# Data listing
start

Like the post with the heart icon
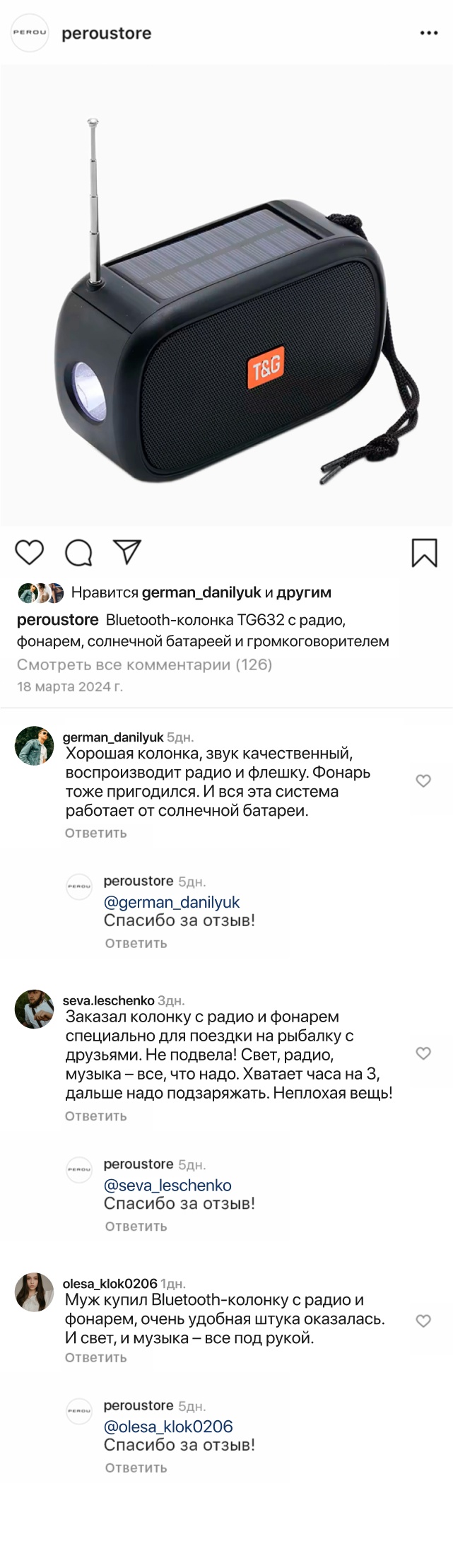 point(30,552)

end
start

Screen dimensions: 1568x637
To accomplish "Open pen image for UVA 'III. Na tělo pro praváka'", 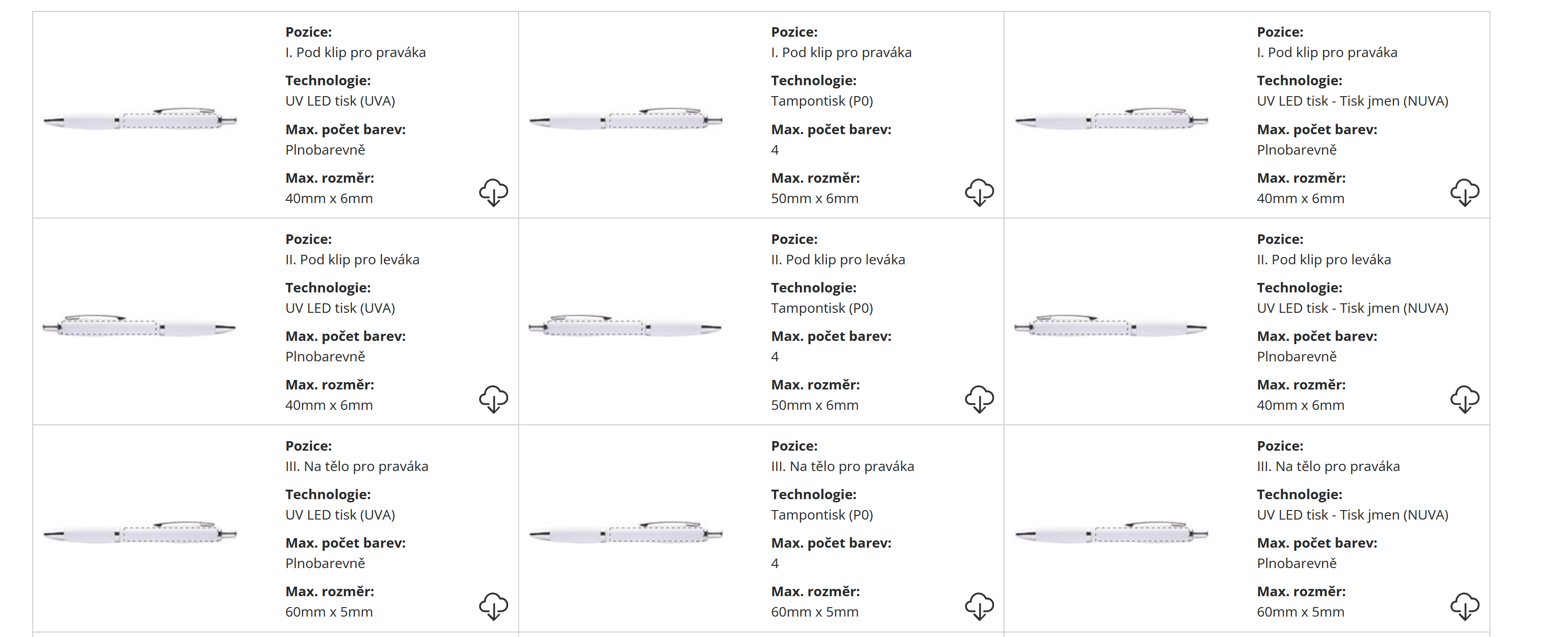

end
start

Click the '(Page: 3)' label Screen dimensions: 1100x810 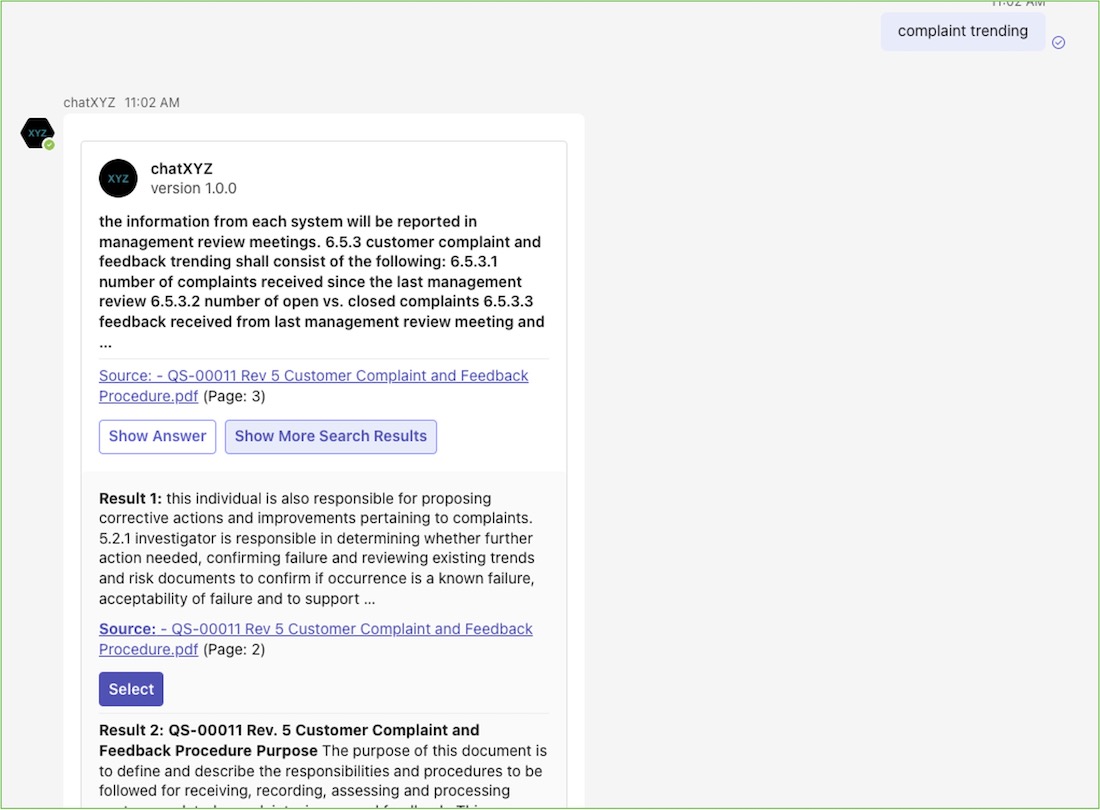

end

# Aim of the task
Set down everything from the line containing "Screen dimensions: 1568x637" down to the line containing "pen image for", both of those lines included, and leave the pictures out.

# Answer below
Screen dimensions: 1568x637
To accomplish "Open pen image for UVA 'III. Na tělo pro praváka'", 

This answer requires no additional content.